Current AI methods are basically just fancy correlations, so unless the thing you are looking for is in the dataset (or is a simple combination of things in the dataset) you won’t be able to find it.
This means “can we use AI to translate between humans and dolphins” is mostly a question of “how much data do you have?”
Suppose, for example that we had 1 billion hours of audio/video of humans/dolphins doing things. In this case, AI could almost certainly find correlations like: when dolphins pick up the seashell, they make the <<dolphin word for seashell>> sound, when humans pick up the seashell they make the <<human word for seashell>> sound. You could then do something like CLIP to find a mapping between <<human word for seashell>> and <<dolphin word for seashell>>. The magic step here is because we use the same embedding model for video in both cases, <<seashell>> is located at the same position in both our dolphin and human CLIP models.
But notice that I am already simplifying here. There is no such thing as <<human word for seashell>>. Instead, humans have many different languages. For example Papua New Guinea has over 800 languages in a land area of a mere 400k square kilometers. Because dolphins are living in what is essentially a hunter-gatherer existence, none of the pressures (trade, empire building) that cause human languages to span widespread areas exist. Most likely each pod of dolphins has at a minimum its own dialect. (one pastime I noticed when visiting the UK was that people there liked to compare how towns only a few miles apart had different words for the same things)
Dolphin lives are also much simpler than human lives, so their language is presumably also much simpler. Maybe like Eskimos have 100 words for snow, dolphins have 100 words for water. But it’s much more likely that without the need to coordinate resources for complex tasks like tool-making, dolphins simply don’t have as complex a grammar as humans do. Less complex grammar means less patterns means less for the machine learning to pick up on (machine learning loves patterns).
So, perhaps the correct analogy is: if we had a billion hours of audio/video of a particular tribe of humans and billion hours of a particular pod of dolphins we could feed it into a model like CLIP and find sounds with similar embeddings in both languages. As pointed out in other comments, it would help if the humans and dolphins were doing similar things, so for the humans you might want to pick a group that focused on underwater activities.

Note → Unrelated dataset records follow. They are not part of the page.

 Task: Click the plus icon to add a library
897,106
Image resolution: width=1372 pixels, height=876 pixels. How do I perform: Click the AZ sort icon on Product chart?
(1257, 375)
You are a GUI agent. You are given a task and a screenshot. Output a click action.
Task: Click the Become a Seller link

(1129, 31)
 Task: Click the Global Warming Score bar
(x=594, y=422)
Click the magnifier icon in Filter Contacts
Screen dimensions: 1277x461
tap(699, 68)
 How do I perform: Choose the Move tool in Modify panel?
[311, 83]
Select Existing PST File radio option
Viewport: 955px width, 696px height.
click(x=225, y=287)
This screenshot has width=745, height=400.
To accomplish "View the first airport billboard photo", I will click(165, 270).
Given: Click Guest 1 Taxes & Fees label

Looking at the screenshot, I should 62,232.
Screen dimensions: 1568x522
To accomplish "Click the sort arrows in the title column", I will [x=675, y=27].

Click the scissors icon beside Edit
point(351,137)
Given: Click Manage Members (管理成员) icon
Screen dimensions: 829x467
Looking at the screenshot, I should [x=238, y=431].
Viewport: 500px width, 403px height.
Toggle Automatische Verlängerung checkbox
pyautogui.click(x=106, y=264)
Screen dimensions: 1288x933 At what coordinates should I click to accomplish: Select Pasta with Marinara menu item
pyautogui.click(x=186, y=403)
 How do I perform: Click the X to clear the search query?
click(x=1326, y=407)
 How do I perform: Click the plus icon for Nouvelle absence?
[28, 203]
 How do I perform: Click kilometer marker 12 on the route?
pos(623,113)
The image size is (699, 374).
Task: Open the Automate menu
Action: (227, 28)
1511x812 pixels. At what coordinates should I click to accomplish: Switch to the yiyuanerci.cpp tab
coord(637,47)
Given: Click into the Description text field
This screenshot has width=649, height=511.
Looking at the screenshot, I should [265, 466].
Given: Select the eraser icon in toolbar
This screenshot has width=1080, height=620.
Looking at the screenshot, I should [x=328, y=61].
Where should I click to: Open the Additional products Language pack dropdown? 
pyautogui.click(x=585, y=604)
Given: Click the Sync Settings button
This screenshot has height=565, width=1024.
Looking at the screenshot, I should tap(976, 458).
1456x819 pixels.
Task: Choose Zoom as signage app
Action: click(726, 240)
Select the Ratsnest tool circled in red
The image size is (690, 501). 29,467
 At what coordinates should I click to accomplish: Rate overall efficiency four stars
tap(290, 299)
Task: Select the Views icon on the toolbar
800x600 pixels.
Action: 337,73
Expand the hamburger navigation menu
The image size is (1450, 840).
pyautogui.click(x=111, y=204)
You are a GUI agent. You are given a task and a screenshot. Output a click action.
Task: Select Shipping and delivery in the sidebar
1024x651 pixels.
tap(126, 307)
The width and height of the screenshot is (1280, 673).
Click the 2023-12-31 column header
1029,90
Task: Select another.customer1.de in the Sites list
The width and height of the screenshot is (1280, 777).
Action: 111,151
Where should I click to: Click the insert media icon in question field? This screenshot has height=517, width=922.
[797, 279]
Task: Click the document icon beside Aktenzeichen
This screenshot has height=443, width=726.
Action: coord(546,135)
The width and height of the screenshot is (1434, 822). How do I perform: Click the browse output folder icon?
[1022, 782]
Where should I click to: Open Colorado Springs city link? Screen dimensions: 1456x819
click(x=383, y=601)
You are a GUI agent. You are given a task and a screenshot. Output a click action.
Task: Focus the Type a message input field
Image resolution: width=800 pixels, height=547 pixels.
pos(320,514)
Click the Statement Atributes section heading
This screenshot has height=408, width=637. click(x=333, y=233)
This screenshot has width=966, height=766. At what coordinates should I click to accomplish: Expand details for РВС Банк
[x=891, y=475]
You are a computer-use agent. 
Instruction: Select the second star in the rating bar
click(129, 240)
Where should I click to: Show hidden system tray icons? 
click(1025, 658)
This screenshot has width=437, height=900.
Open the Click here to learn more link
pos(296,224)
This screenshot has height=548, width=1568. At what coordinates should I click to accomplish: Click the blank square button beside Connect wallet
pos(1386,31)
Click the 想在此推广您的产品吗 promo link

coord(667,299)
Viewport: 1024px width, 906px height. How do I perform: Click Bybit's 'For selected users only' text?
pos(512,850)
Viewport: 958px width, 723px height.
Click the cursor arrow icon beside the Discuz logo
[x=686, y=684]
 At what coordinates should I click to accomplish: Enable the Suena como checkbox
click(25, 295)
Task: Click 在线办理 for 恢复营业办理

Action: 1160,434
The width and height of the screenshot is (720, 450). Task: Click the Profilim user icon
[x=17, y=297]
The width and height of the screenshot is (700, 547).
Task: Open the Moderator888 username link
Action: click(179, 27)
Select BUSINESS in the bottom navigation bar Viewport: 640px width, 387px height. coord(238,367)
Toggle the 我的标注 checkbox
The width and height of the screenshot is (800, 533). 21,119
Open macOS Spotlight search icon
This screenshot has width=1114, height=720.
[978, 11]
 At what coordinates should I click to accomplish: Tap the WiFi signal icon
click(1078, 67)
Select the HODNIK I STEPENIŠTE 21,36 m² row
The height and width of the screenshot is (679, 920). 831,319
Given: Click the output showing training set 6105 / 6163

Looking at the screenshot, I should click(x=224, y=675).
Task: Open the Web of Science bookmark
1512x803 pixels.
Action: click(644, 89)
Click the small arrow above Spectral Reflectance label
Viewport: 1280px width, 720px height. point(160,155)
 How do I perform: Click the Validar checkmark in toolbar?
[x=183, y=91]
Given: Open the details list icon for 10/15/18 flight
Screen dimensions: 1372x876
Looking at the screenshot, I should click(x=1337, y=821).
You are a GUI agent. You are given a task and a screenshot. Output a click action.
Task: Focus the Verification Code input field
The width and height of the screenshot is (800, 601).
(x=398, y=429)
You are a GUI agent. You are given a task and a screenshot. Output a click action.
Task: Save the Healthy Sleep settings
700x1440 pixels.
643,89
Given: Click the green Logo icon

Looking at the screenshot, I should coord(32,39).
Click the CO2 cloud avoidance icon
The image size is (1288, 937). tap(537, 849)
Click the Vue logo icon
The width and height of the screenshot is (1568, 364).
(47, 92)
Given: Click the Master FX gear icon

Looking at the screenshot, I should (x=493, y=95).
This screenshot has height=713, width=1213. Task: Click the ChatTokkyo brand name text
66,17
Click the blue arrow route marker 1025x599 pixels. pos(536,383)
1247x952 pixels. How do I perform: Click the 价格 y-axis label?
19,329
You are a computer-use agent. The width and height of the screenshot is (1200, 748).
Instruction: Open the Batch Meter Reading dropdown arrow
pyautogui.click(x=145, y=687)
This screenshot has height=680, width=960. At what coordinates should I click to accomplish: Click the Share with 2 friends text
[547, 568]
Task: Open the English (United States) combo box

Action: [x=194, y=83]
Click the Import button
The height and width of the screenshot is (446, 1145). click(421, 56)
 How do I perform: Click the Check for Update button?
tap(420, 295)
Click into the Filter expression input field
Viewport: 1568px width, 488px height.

In reality (assuming AGI doesn’t get there first, which seems quite likely), the fastest path to human-dolphin translation will take a hybrid approach. AI will be used to identify correlations in dolphin language. For example this study that claims to have identified vowels in whale speech. Once we have a basic mapping: dolphin sounds → symbols humans can read, some very intelligent and very persistent human being will stare at those symbols, make guesses about what they mean, and then do experiments to verify those guesses. For example, humans might try replaying the sounds they think represent words/sentences to dolphins and seeing how they respond. This closely matches how new human languages are translated: a human being lives in contact with the speakers of the language for an extended period of time until they figure out what various words mean.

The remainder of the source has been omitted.